No matter how often the security or the conductor check tickets before boarding and even while inside the train, there comes once in a while, people boarding the train without one.
Ticket vending machines get broken and you’ll have to inform the conductor upon boarding. You may buy the ticket when you get to your destination, that’s what you’ll be told. How often do people actually buy when finally getting to their destination? Distractions arise upon arrival. Where should I go after this? Where are the machines to buy tickets? I’m thirsty, maybe I should get a drink first.
Next thing you know you don’t have enough money left to buy the train ticket you were supposed to buy in the first place. Who’s gonna know, anyway? Conductor won’t come chasing you down and insist you buy a ticket right that instant.
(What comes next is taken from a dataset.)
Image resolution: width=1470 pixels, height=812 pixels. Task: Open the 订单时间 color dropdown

I remember there was a point in time when I didn’t ride the train everyday. I just buy the 10-trip ticket (they’ve been phased out) and every time, before boarding, I’ll just go to a validating machine and it’ll punch the date and time. If it doesn’t work, go to the conductor, upon boarding, and he’ll gladly give you an autograph. If the train has some mechanical issues, chances are you won’t find the conductor. He/She is going around trying to solve the problem. I’ve experienced that in one day I had to ask the conductor to sign his name three times!
Then there was the time I left my wallet at home without realizing I did – ’til I got asked to show my ticket. I panicked upon realizing I don’t have it. The Sheriff then asked for my ID which was also in my wallet! But thankfully I was with friends then who vouched for me and the conductor saying I’m alright. Whew! They just saved me a $250 ticket!
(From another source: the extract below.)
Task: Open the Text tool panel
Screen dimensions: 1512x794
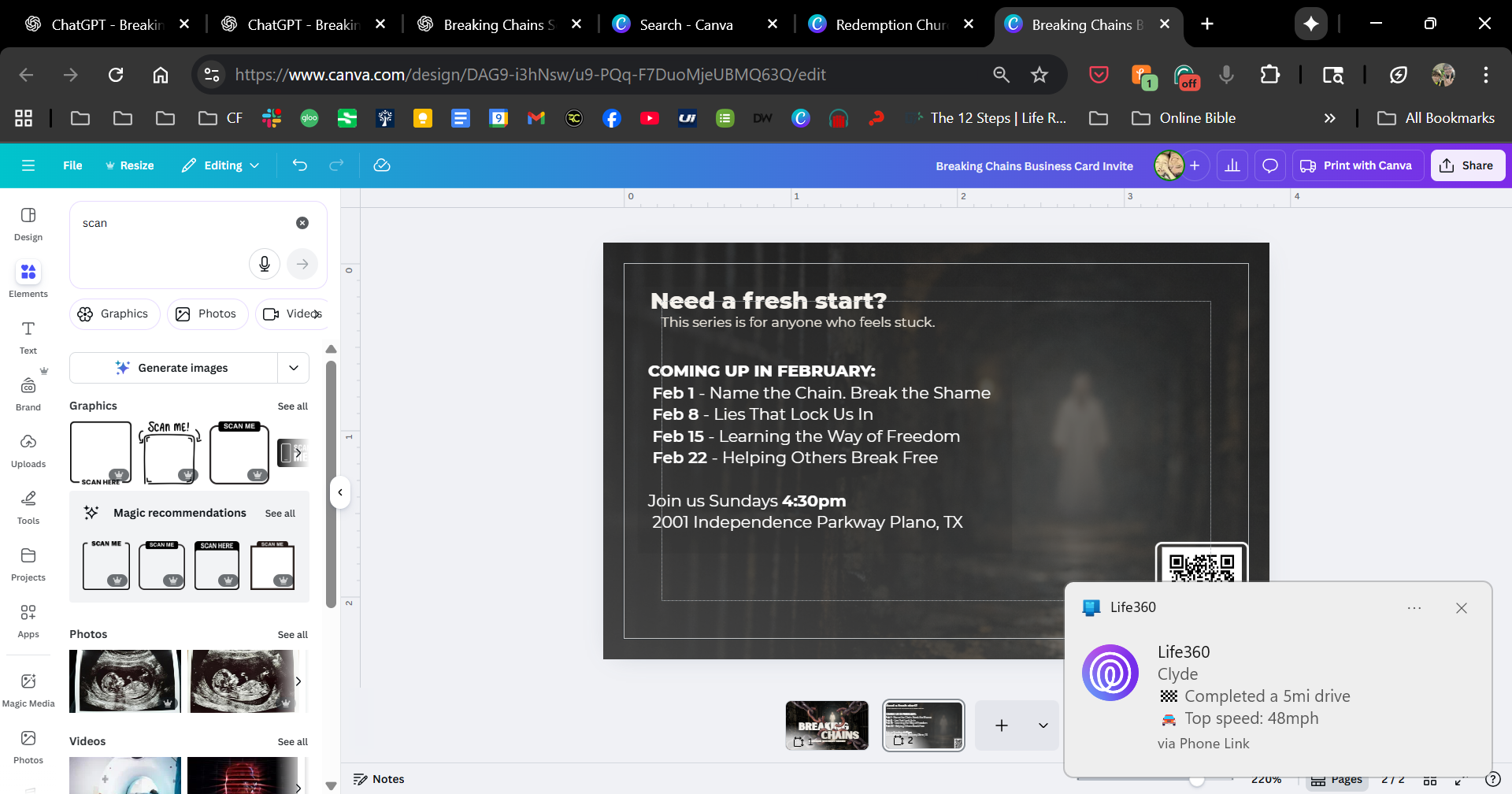Action: tap(28, 336)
I’ve witnessed sheriffs write tickets and have heard people’s excuses as to why they don’t have one.
Most common one is a lot of folks think having a TAP card would not require one to buy a Metrolink ticket anymore.
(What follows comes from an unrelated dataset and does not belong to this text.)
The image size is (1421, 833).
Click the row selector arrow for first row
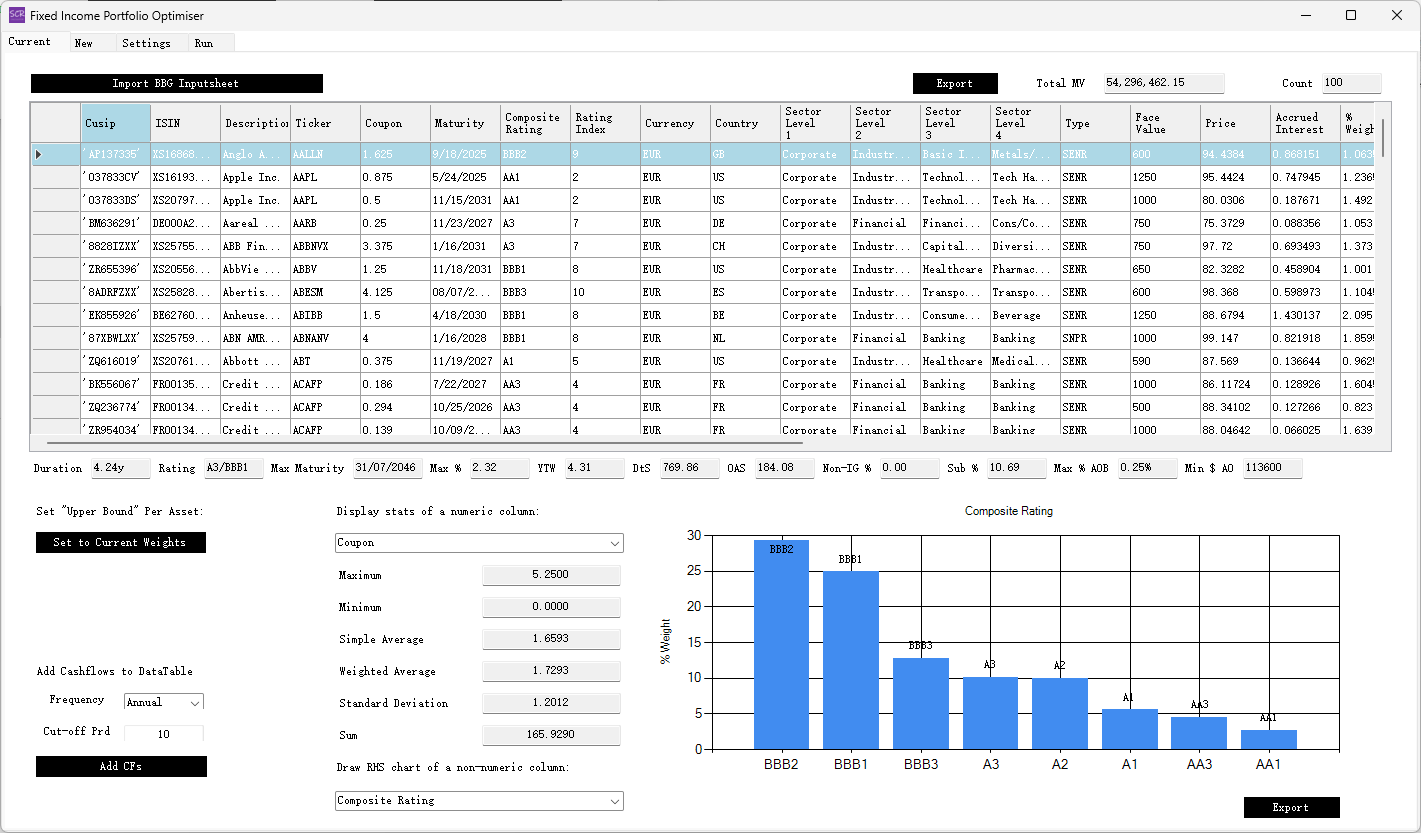tap(40, 154)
A TAP card is NOT the same as a Metrolink ticket. Here’s a picture of a TAP card.
TAP cards are for Metro buses and subway lines only. You can’t use the Tap card to ride the Metrolink trains. A Metro TAP Card with an EZ transit pass logo has its own rules on utilizing the EZ transit pass. Click this link for more information. http://www.metro.net/riding/fares/get-ez-transit-pass/
If you have purchased a Metrolink ticket, however, it normally has an EZ pass logo in it. You can actually use a Metrolink ticket to board other agencies’ buses like Omnitrans, Foothill Transit, even the Metro trains and buses, provided it has the EZ Pass logo.
EZ Transit Pass logo
Please click this link for a complete list of bus connections that accept EZ pass:
Then on that rarest time I get to experience talking to one of the most avoided social issue topic and most eluded contact: the homeless.
I just bought a jalapeno pretzel and ice cold slushee drink plus a hotdog pretzel for my son. Train just pulled in and I was one of the first ones. With about 10minutes to spare til departure time, I was eager to devour my pretzel. Minding my own business, I started to prepare my place. Feeling hot eyes on my prey (the pretzel), I looked up. I saw this really skinny guy with parched-looking mouth, he asked me, “Would you mind giving me some of that?” Without hesitation, I gave him a big half. I offered him my drink too saying there are cups near the bathroom, if he’d like to get one.
So against my better judgement and against my husband’s nagging, echoing voice in my head not to talk to strangers, I engaged myself to this person.
He has been homeless for 29 years. He had a girlfriend with whom he had a son with. Then one day, his gf, with their son in tow, left him. Ever since, he’s been homeless.
A crack(head) in the track. I looked at his arms. No tattoos or piercings. He looks clean. (My olfactory nerves say otherwise). He’s been begging in Chinatown but people kept kicking him out and he said he just wants Chinese food. But nobody wants to listen nor understand him, he said with a chuckle. As if there was a joke he wanted to tell.
He went on saying he’s going to Arizona and staying there with friends. He’s looking for his son. He might be there. He kept asking me how far San Bernardino station is from the California state line. I haven’t got the foggiest idea.
Then he starts telling me his Army days to which I just listened. He may be telling the truth – or not. I just thought I’d give this guy my ears (sometimes that’s all we need – a listening ear) and the benefit of the doubt. That’s all I can give.
After hearing him out, he ended it with this line. “Can you help me and give me whatever you can to get me to Arizona?”
Uh-oh this is it. I thought that this guy has probably rehearsed his lines well and practiced conning people. Still, casting my judgements aside, I gave him the benefit of the doubt. I gave him a dollar. It was my last dollar – and an orange for the road.
If he isn’t telling the truth, it’s in his conscience. Not mine. I just want to give him hope.
Hope that mankind has not given up on him.